Eine der frühesten Kindheitserinnerungen, die er niemals vergessen sollte, waren Worte, die sein Vater einer Litanei ähnlich ständig wiederholte, nachdem die Mutter ihre Koffer gepackt und die Familie verlassen hatte: »Heirate niemals die Erstbeste, Junge! Niemals! Hörst du!«

In einem Aufsatz setzte Robert mit einer Virtuosität auseinander, die man von einem Fünftklässler nicht erwarten konnte, warum ein Mann sich hüten sollte, überhaupt jemals zu heiraten. Die Lehrerin, die über die Familienverhältnisse im Bilde war, vermutete zu Recht, dass der Vater hinter den Gedanken des Jungen steckte und wies ihn und dadurch seinen Vater zurecht. Sie schärfte ihm ein, nicht viel von Frauen zu verstehen und betonte, dass man von einer nicht gleichsam auf alle schließen könne.

Robert fühlte sich missverstanden und versuchte sich verständlich zu machen. Seine Lehrerin beharrte jedoch auf ihrer Ansicht und ließ eine Richtigstellung nicht zu. Indem sie Vater und Sohn gleichermaßen tadelte, fühlte sich Robert ob dieser ungerechten Behandlung noch stärker seinem Vater verpflichtet. Mehr noch: die Lehrerin wurde zum perfekten Exempel und Experimentierfeld einiger nicht immer ernst gemeinter Äußerungen seines Vaters, der, obwohl seine Frau ihn sitzen gelassen hatte, weder seinen Humor verlor, noch die Liebe zu den Frauen. Doch Roberts Vater, oft bis in den späten Abend und auch an den Wochenenden mit seinen Geschäften befasst, bemerkte nicht, dass sein Sohn seine Worte ernster nahm, als gut gewesen wäre.

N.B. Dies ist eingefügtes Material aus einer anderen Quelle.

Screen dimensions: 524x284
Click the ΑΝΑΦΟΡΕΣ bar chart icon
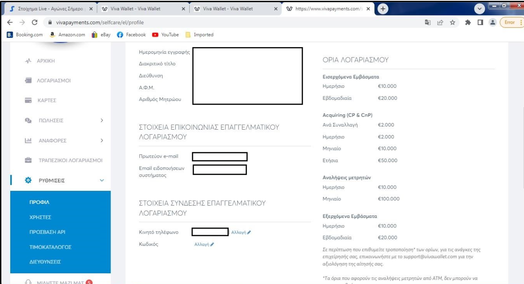point(28,141)
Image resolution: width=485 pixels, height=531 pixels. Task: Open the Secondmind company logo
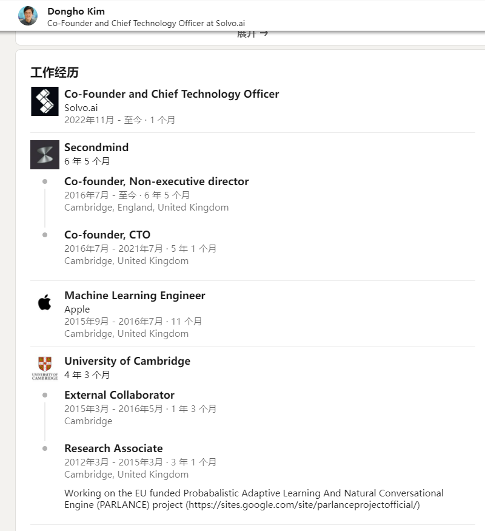[x=45, y=154]
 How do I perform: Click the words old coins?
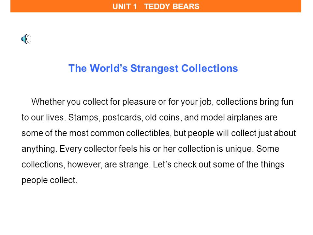163,118
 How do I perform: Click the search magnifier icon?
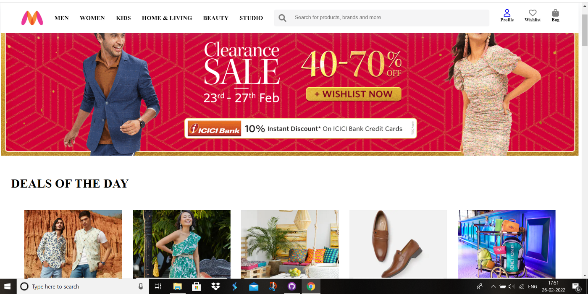point(283,18)
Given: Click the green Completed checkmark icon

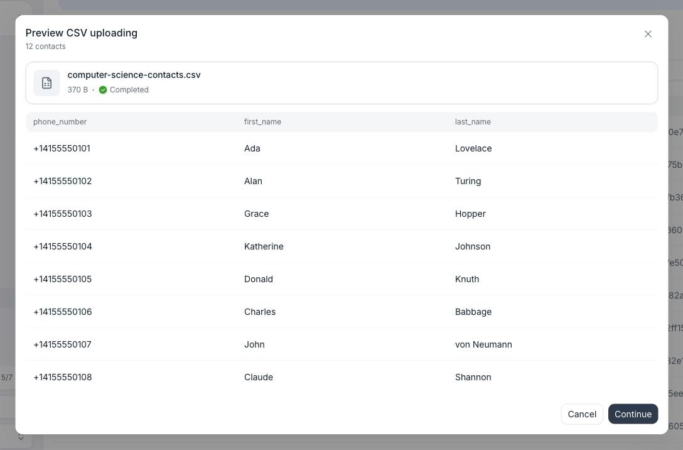Looking at the screenshot, I should (103, 90).
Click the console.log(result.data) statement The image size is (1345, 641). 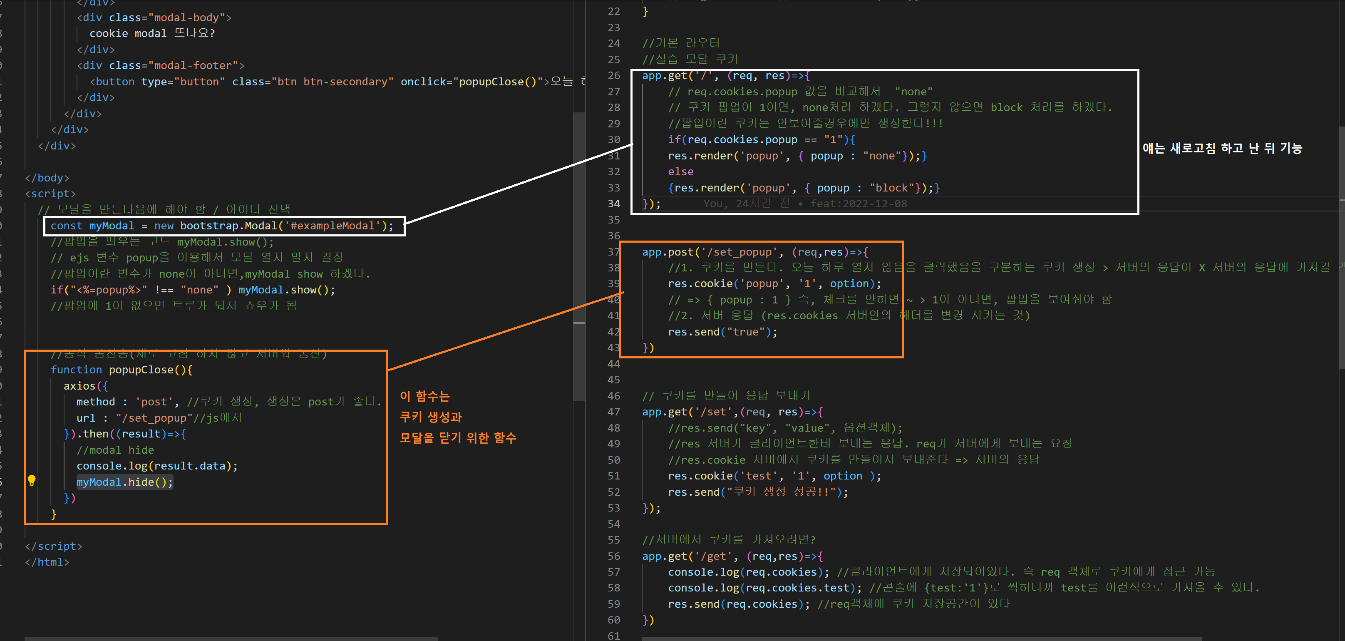157,465
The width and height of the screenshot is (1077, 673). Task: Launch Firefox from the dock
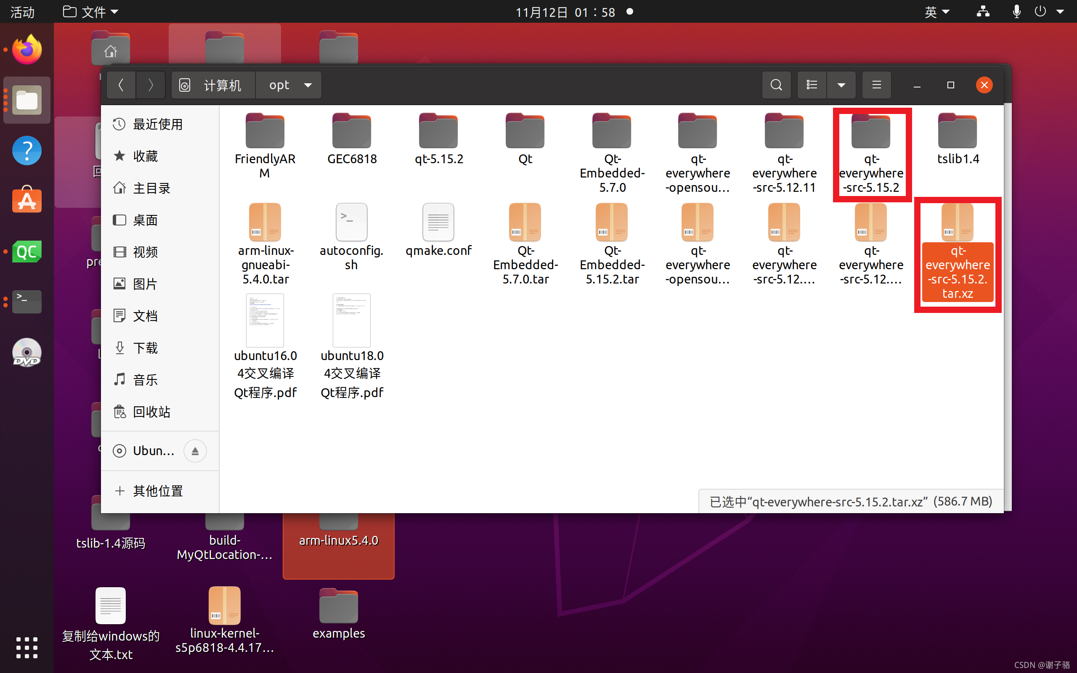tap(27, 50)
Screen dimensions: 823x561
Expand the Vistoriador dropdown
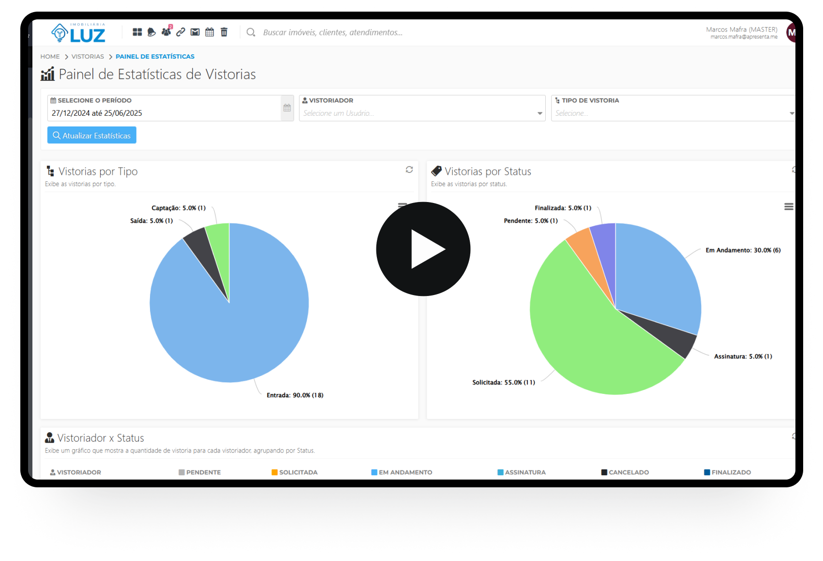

Schließlich erreichte Robert das Alter, in dem er sich für Mädchen zu interessieren begann. In dem Maße, wie er von den dunklen, geheimnisvollen Augen einer Mitschülerin angezogen wurde, traten die Unmittelbarkeit seines Vaters und all die Worte sowie die Ratschläge, die er seinem Sohn jemals in Puncto Frauen gegeben hatte, in den Hintergrund. Erst viel später, als er bereits studierte, als weitere Erfahrungen sein Denken und Empfinden beeinflussten und veränderten und er genau das tat, was er Paul eben erst geraten hatte, nämlich sich mit sich selbst und seinen Mitmenschen auseinanderzusetzen, begegnete er den Einflüsterungen seines Vaters in einem Winkel seines Geistes wieder, wo er sie nicht vermutet hätte. Ungewollt vermischten sie sich mit der Wirklichkeit, in der er lebte, und legten sich wie ein Filter auf seinen Blick. Obwohl sein Leben nicht das seines Vaters war, obwohl Vater und Sohn zwei ganz und gar verschiedene Menschen waren, mengte sich auf diese Weise ein kleiner, jedoch bedeutender und – wie sich herausstellen sollte – äußerst einflussreicher Teil der väterlichen Persönlichkeit, des väterlichen Charakters und der väterlichen Ansichten in Roberts Persönlichkeit und Leben.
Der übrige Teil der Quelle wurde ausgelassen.